Historic Truck Brands



UK manufacturer, Sentinel Waggon Works Ltd was a British company based in Shrewsbury, Shropshire that made steam-powered lorries, railway locomotives and after World War II, diesel-engined lorries, buses and locomotives. The company ceased operating in 1956.


1937 Sentinel S4 Steam Wagon – Alan Wilson


Sentinel remained stubbornly attached to steam propulsion, selling its last export steam trucks into a mine in Argentina, as late as 1950, but volume production of steam vehicles ended with the advent of WWII.

By the late 1930s it was obvious even to Sentinel management that the future propulsion for trucks would be petrol and diesel – not steam. The company wanted a style of engine that would suit installation in buses as well as in trucks. 

The obvious choice was a horizontal layout, as already adopted before the War by Bussing and the first post-War Sentinel trucks were petrol fuelled, four-cylinder models.

A couple of prototype 6/7 ton payload lorries were tested by the trade press in late 1945 and the reports pointed out that most of the other truck manufacturers in the UK were building trucks with diesel engines.

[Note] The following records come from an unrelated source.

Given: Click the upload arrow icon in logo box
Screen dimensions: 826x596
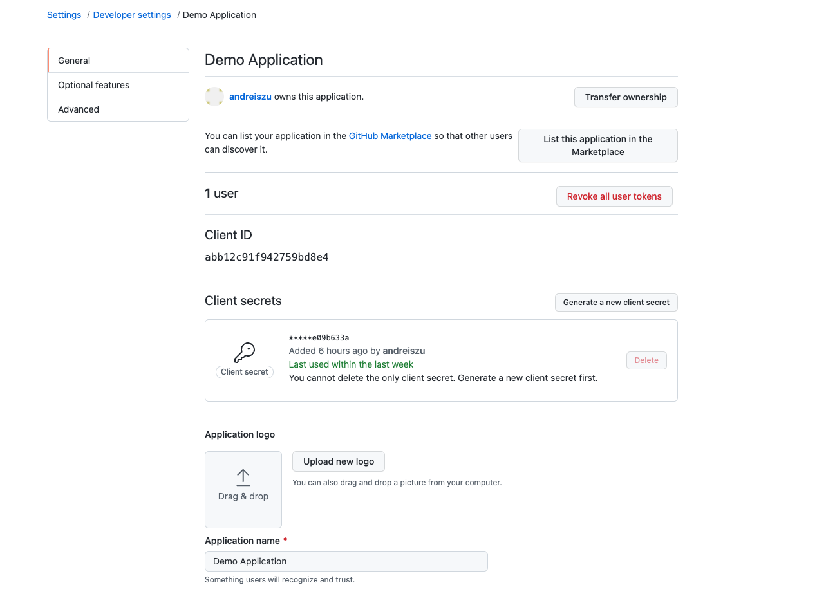Looking at the screenshot, I should [x=243, y=477].
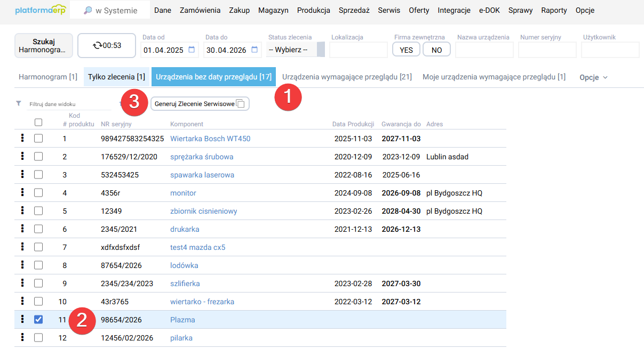Viewport: 644px width, 349px height.
Task: Uncheck the Plazma row checkbox
Action: pyautogui.click(x=38, y=320)
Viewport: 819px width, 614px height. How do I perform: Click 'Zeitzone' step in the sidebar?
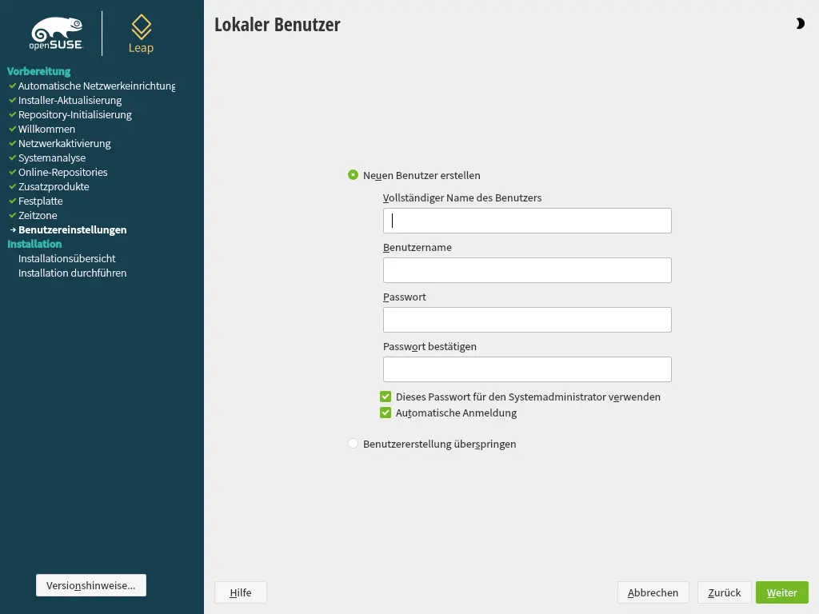pos(38,215)
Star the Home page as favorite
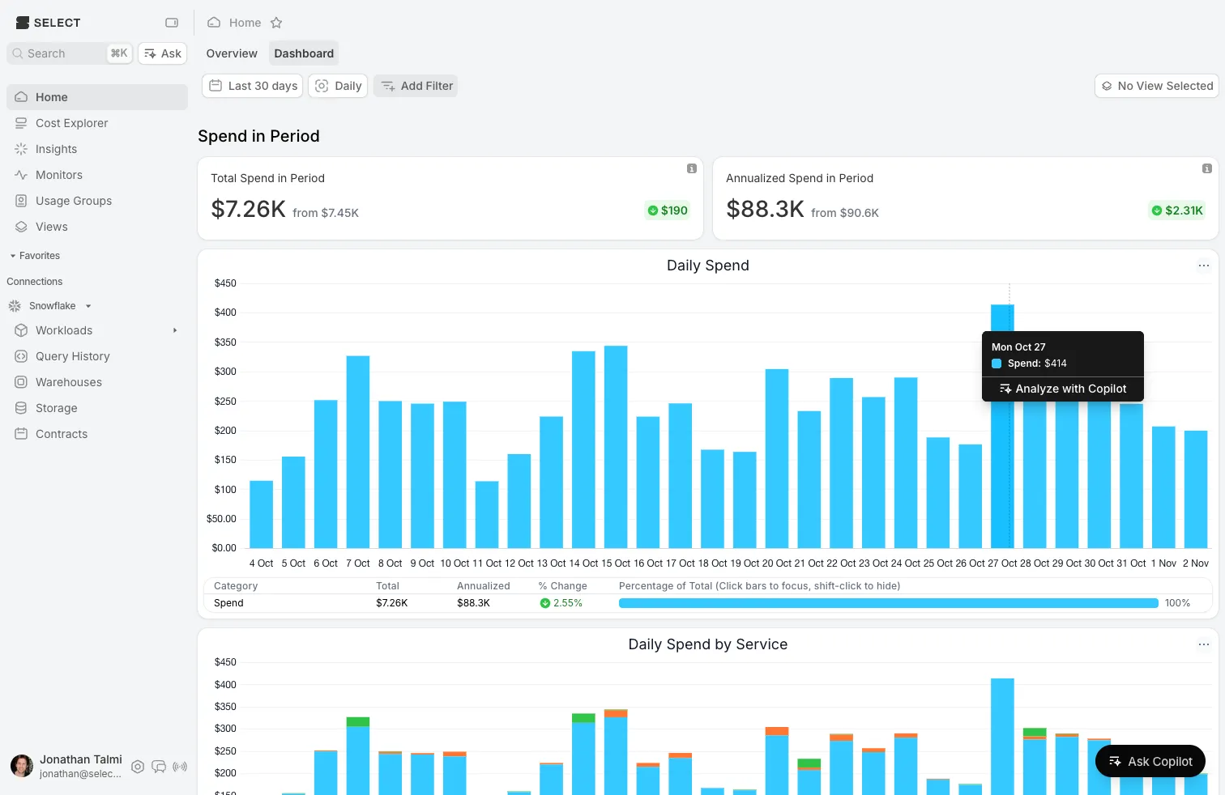 pyautogui.click(x=276, y=23)
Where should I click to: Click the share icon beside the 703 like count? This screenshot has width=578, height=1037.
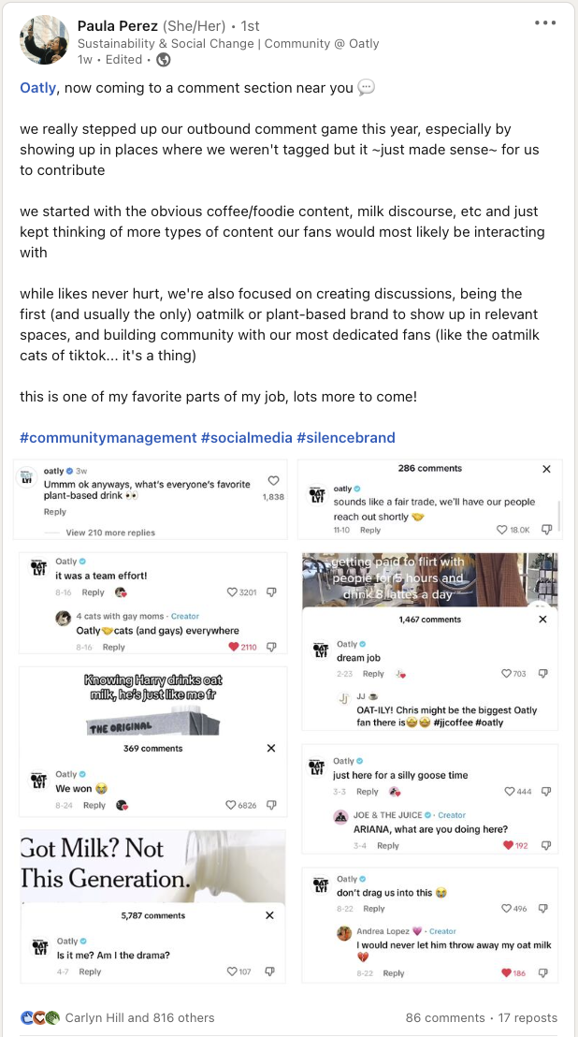[x=544, y=673]
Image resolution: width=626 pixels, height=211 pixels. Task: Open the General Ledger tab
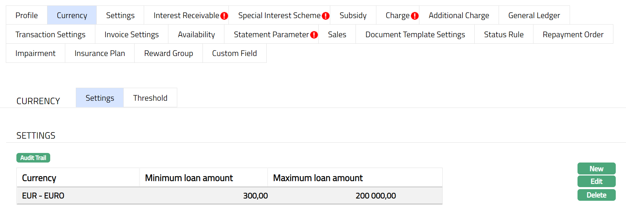pos(534,15)
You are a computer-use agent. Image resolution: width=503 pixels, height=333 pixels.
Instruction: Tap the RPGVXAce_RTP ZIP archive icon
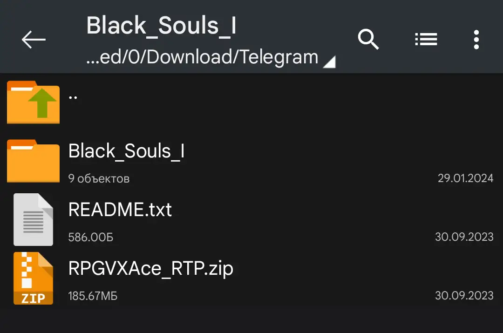(x=33, y=278)
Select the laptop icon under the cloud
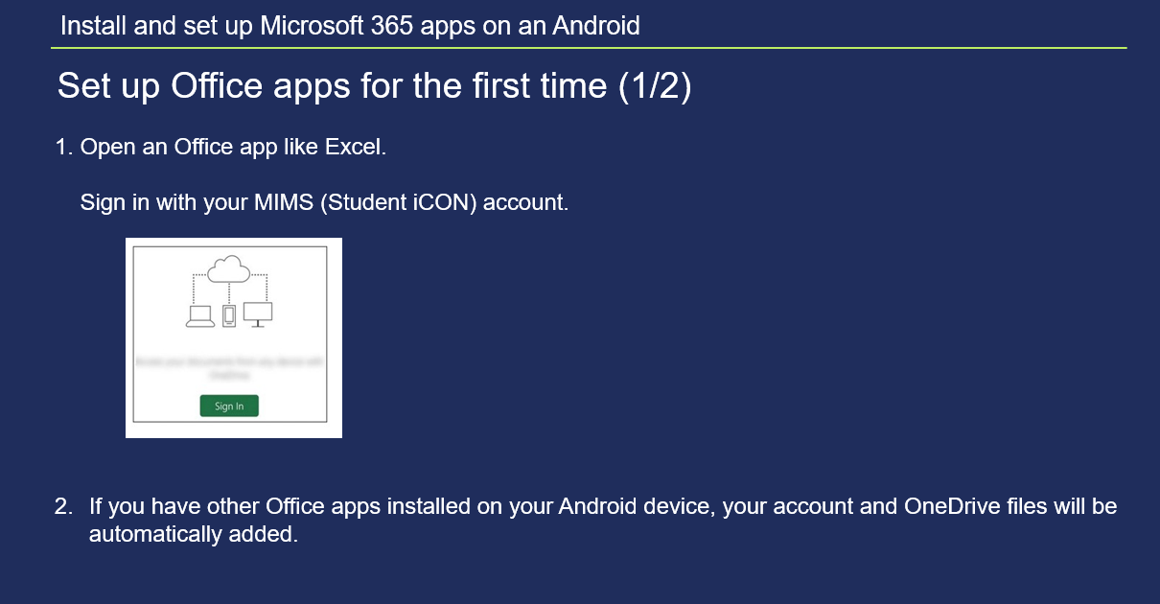Viewport: 1160px width, 604px height. [199, 316]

It seems that’s when engineering consulting firm, Ricardo, was called in to help. Ricardo redeveloped the engine for diesel combustion, using an indirect injection design. The 90bhp, four-cylinder engine proved to be very quiet and powerful.

Sentinel produced its own chassis, cab and engine, but bought in components, as did some other UK truck makers. Sentinel used a Coventry Radiator cooling system; David Brown five-speed, constant-mesh gearbox; Kirkstall Forge axles; Girling and Lockheed brakes; and CAV and Simms electrics.

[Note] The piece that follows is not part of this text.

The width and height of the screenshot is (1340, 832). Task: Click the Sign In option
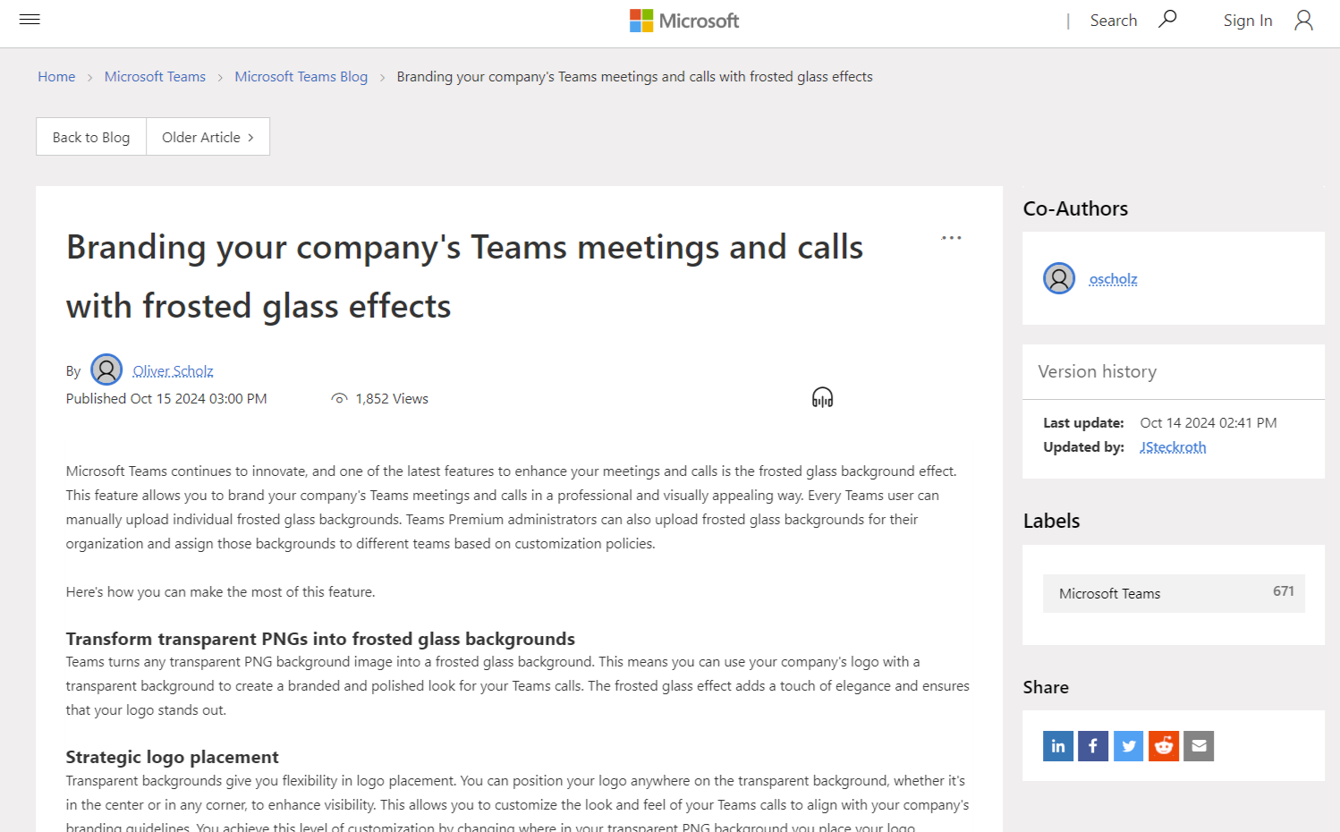click(x=1247, y=20)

The truck cab design was interesting in its use of sliding doors that allowed entry and exit in narrow laneways.

The pre-chamber diesel engines had glow plugs, but proved tricky to start in cold weather, suffered from overheating and were thirsty. The underfloor mounting system was fragile and some vehicles actually had engines sag or drop out!

These early engine issues halted Sentinel’s post-War momentum in the underfloor bus business.

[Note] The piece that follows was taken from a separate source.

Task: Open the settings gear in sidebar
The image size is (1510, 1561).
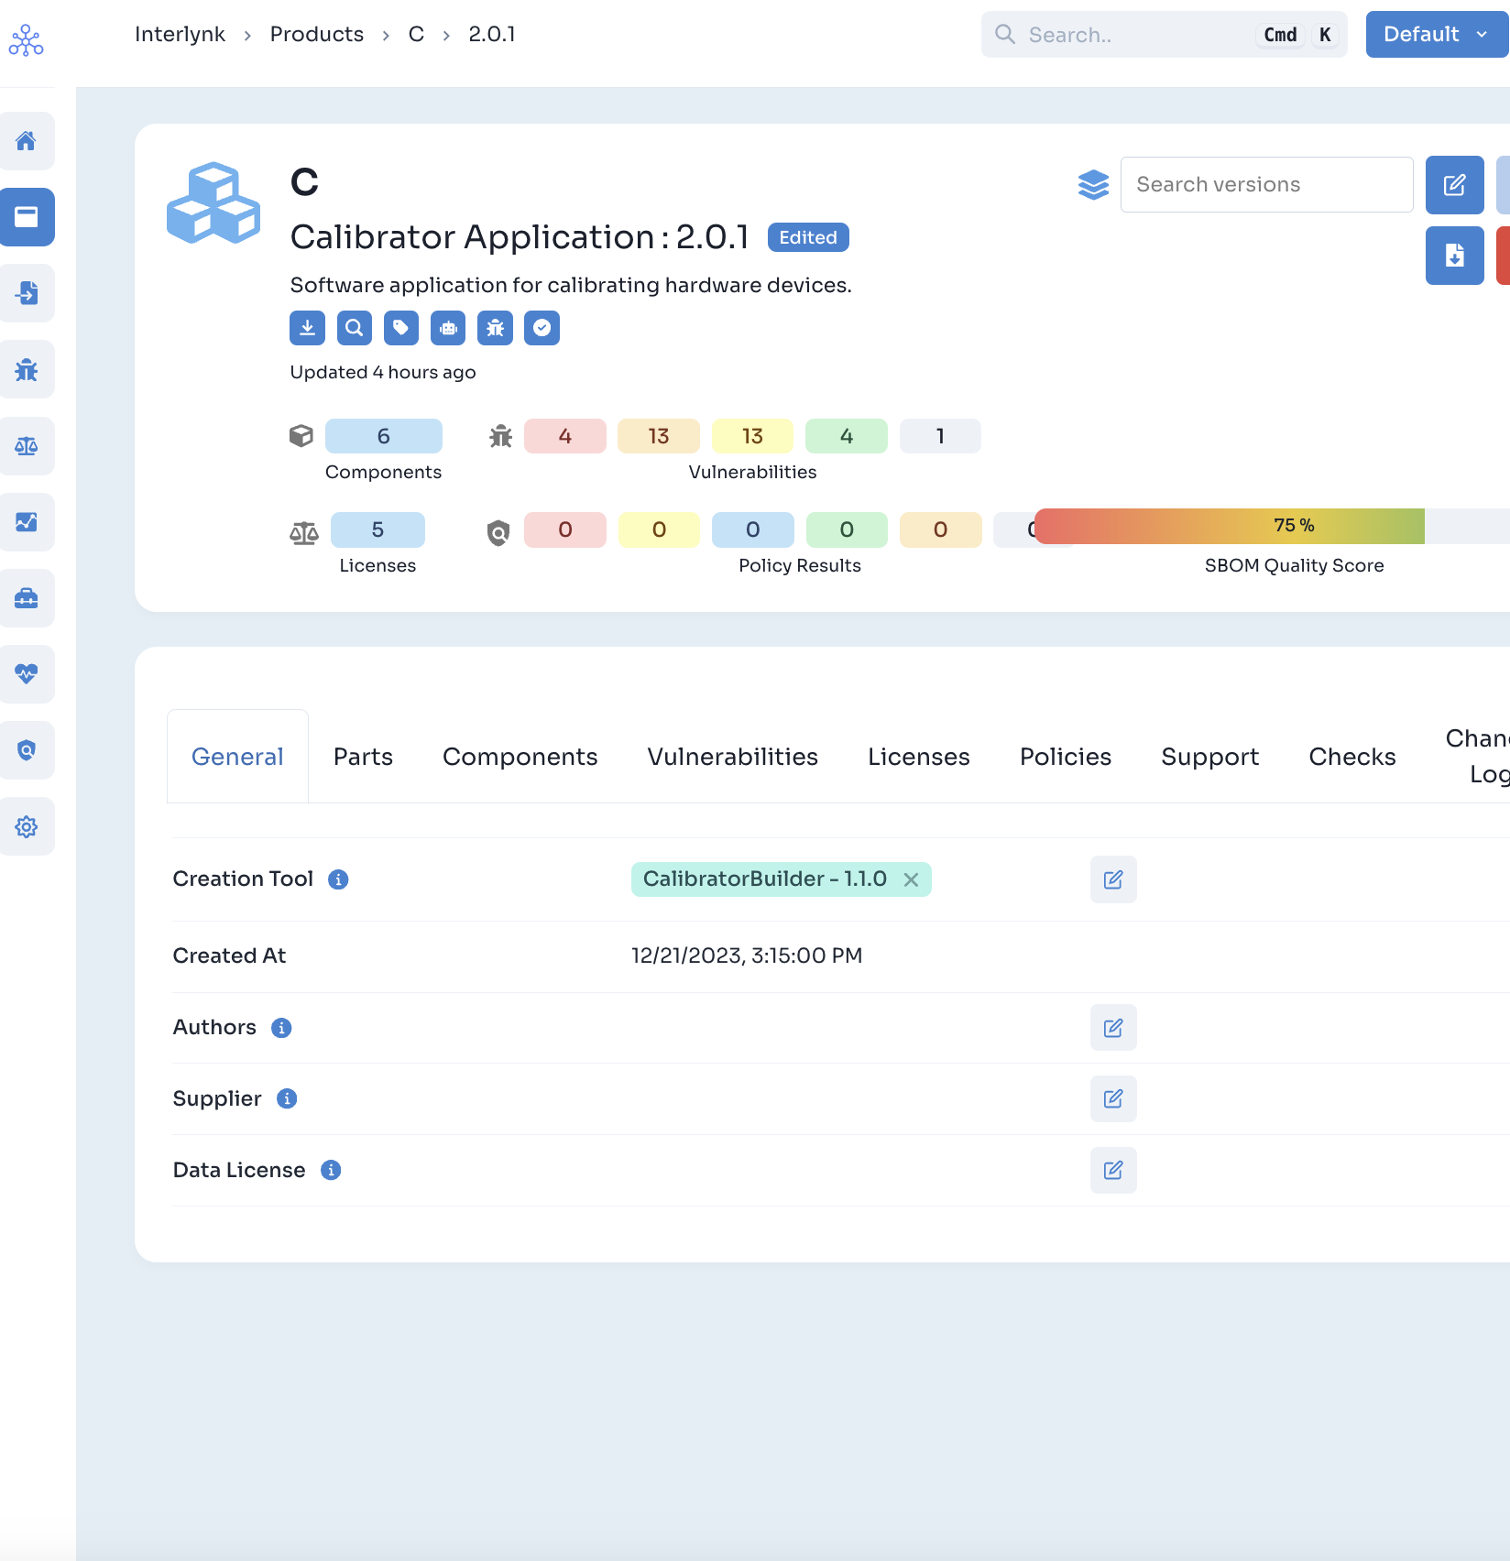Action: pyautogui.click(x=27, y=827)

Sentinel DV44 Platform Truck – Duncan Harris


Commercial Motor magazine tested an early Sentinel 90bhp truck and reported favourably on it. Despite its underfloor location the Magazine said that maintenance access was very good.

A full-width seat was provided and although the fan tunnel bulged up in the centre of the floor boards, the cab was spacious, with excellent visibility. 

Commercial Motor had no overheating issues, but did point out that the mercury was sitting at 35 degrees F.

Fuel consumption, at a GVM of more than 12 tons, was just under 12mpg.

By 1952, Ricardo had redesigned the engines for direct injection, using its Comet head design and they had better cooling systems. A six-cylinder, 135bhp engine and three-axle trucks were added to the range. 

However, the UK gross mass regulations favoured the 8×4 truck configuration over the six wheelers that were popular in Europe, but that configuration wasn’t suitable for Sentinel, because of its post-front-axle engine location: there wasn’t space for the second steer axle.

The 8×4 configuration was dominant at the heavy end of the UK market and Sentinel could get none of that business, so the company was in serious financial difficulty by 1956 and was forced to sell out. Rolls Royce bought the factory and began building its own range of diesel engines. That didn’t have a happy ending either!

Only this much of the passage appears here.